_GIVEN EXERCISE_: Substitute "History" for "Archive" in the rows from the line with "Click the Pavé" up to and including the line with "Looking at the screenshot, I should (x=61, y=245).". Write out only those lines, with everything else left the same.

Item coordinate data:
━━━━

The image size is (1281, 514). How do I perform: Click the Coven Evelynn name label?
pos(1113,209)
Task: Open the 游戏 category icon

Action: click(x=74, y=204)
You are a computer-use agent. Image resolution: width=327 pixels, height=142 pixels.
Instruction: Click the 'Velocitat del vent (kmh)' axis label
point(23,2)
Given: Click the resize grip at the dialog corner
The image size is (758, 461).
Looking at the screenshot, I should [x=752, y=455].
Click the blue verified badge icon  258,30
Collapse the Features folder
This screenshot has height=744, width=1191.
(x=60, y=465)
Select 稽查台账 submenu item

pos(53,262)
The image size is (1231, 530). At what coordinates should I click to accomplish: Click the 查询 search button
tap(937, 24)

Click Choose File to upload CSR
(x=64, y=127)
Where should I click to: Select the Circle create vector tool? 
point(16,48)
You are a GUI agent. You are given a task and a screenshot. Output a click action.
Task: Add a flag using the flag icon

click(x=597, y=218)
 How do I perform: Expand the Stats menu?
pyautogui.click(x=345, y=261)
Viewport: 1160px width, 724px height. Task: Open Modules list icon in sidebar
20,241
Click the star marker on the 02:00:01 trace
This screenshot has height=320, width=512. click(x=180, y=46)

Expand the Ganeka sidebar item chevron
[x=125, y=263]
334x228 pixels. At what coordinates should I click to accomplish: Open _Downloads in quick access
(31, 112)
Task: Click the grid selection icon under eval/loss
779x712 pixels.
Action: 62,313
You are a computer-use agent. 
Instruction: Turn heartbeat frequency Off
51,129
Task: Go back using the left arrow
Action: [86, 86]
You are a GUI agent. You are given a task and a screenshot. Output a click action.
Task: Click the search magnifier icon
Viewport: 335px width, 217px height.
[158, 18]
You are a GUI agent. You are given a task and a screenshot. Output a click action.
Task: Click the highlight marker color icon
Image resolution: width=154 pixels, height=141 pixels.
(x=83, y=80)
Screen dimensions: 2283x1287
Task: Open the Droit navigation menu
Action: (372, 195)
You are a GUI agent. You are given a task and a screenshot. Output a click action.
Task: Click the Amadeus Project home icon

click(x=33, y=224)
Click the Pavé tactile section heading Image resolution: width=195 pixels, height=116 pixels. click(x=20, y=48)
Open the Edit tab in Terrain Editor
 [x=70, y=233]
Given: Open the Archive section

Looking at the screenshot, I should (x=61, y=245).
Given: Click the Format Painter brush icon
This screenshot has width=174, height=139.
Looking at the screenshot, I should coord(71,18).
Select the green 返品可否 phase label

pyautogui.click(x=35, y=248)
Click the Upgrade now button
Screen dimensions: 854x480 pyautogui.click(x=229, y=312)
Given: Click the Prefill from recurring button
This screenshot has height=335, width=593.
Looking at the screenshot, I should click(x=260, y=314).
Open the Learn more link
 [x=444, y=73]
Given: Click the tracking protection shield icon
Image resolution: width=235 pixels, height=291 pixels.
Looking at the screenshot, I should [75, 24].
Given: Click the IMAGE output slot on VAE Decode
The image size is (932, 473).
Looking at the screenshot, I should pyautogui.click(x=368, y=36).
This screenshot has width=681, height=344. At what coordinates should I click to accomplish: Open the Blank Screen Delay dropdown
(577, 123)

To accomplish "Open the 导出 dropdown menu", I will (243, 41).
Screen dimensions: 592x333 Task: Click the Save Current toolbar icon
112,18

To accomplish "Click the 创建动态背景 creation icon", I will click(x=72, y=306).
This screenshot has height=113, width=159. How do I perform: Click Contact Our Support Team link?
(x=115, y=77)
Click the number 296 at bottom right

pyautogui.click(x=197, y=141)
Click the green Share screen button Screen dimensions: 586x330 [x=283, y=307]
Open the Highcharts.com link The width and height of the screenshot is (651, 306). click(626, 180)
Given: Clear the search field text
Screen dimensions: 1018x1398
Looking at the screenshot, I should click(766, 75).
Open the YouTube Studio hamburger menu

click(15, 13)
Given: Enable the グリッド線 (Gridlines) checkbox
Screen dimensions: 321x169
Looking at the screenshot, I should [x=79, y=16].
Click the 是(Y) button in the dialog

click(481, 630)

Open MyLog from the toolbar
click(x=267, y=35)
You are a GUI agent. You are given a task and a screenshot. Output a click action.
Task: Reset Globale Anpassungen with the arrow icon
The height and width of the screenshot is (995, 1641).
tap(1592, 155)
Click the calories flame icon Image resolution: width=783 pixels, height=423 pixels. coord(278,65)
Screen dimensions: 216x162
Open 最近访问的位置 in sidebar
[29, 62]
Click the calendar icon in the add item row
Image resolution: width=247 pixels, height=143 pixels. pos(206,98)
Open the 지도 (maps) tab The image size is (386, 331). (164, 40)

━━━━

_CORRECT ANSWER_:
Click the Pavé tactile section heading Image resolution: width=195 pixels, height=116 pixels. click(x=20, y=48)
Open the Edit tab in Terrain Editor
 [x=70, y=233]
Given: Open the History section

Looking at the screenshot, I should (x=61, y=245).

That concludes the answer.